2086 Field trip & picnic – what a day!

Meeting point at Nida carpark

After many weeks traipsing through the dunes, forest and beach of the Curonian Spit, collecting spruce shoots, nettles, raspberry leaves and mosquito bites, talking to local biologists and foragers, concocting jellies and pancakes and fermented sodas, we finally hosted this year’s annual field trip & picnic on 22 June 2086!

Thanks to everyone who came along – amateur lichenologists, artists, interpagans and everything in between. For those of you unfortunate enough to have missed out on this special bumper edition (back on Lithuanian soil for the first time in decades!), here’s a taste of what the Society got up to.

Follow the fish!

Toasting the locally extinct arctic raspberry, and the miraculously alive-and-well wild strawberry, with wild strawberry kvass (fermented soda).

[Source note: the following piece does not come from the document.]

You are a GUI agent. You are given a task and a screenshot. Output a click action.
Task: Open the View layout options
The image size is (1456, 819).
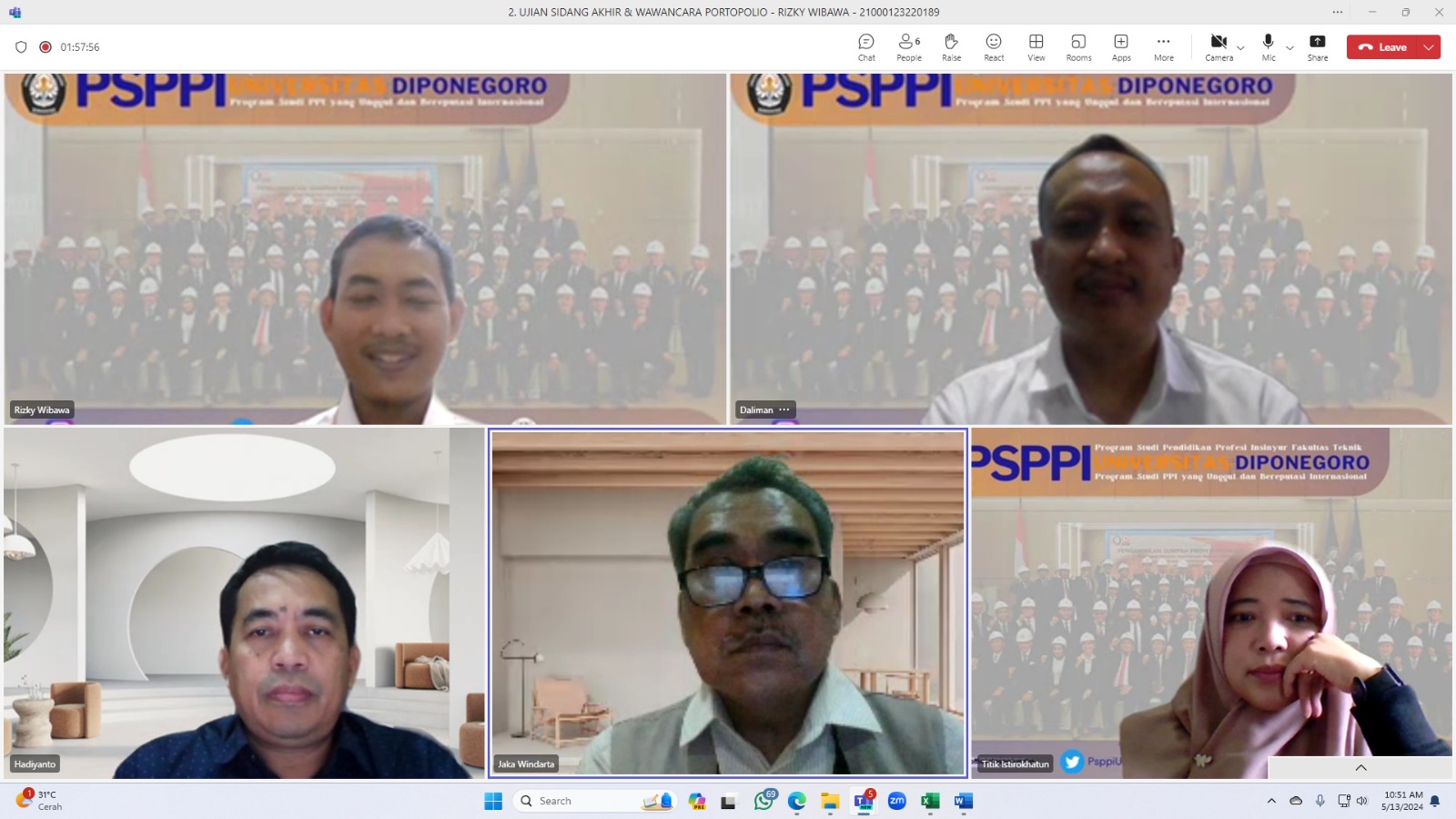coord(1036,47)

UFO landing site: space lichen, astrobiology and Cold War luxuries.

Blinis with un-caviar. Each amateur lichenologist dollops a spoonful of un-caviar onto a neighbour’s blini while saying ‘kosmičeskije sso-sstanivlenija‘ (‘in cosmic co-becomings’).

Flummery! Made with agar and blueberries from the old forest. With a side of Permian mass extinction and microplastic futures.

The Great Tuning Fork

A full report from the Society will be published in the forthcoming Nida Art Colony Log: On Rites and Terrabytes, due for release later this year.

Big cheers to Sepideh Ardalani for helping with food wizardry, Diana Pusko for foraging advice, the interpagan intentional community for their extraordinary un-caviar, and Nida Art Colony for letting us crash their symposium! See you somewhere else next year!

Have you seen this fish?

This year the Amateur Lichenologists Society was invited to have a presence in Vilnius, with the opportunity to show some work alongside Žilvinas Landzbergas in the Vilnius Academy of Arts Glass Pavilion, as part of the exhibition Teleport to Nida.

That’s our life-size baltic sturgeon on the glass (long ago extinct in the wild), the exact length of the last one caught in the Baltic Sea. Here also is the text that went along with the display:

“Did you know that the iconic Baltic Sturgeon is considered a ‘living fossil’ that was for a short time extinct here in Lithuania? The Sturgeon’s ancestors survived ‘the Great Dying’ (the Permian-Triassic mass extinction event) some 200 million years ago, in which 96% of marine life disappeared. In 1996 the last wild specimen of this prehistoric fish to be found in the Baltic Sea was hauled out at a remote island in Estonia, 2.9 metres long and weighing 136 kg. In 2057, after decades of a committed reintroduction program, healthy adults born in captivity and released into the Neman River were once again observed at the Curonian Spit, leaping from the water in what some believe is a kind of communion with their oddly kindred space lichen.”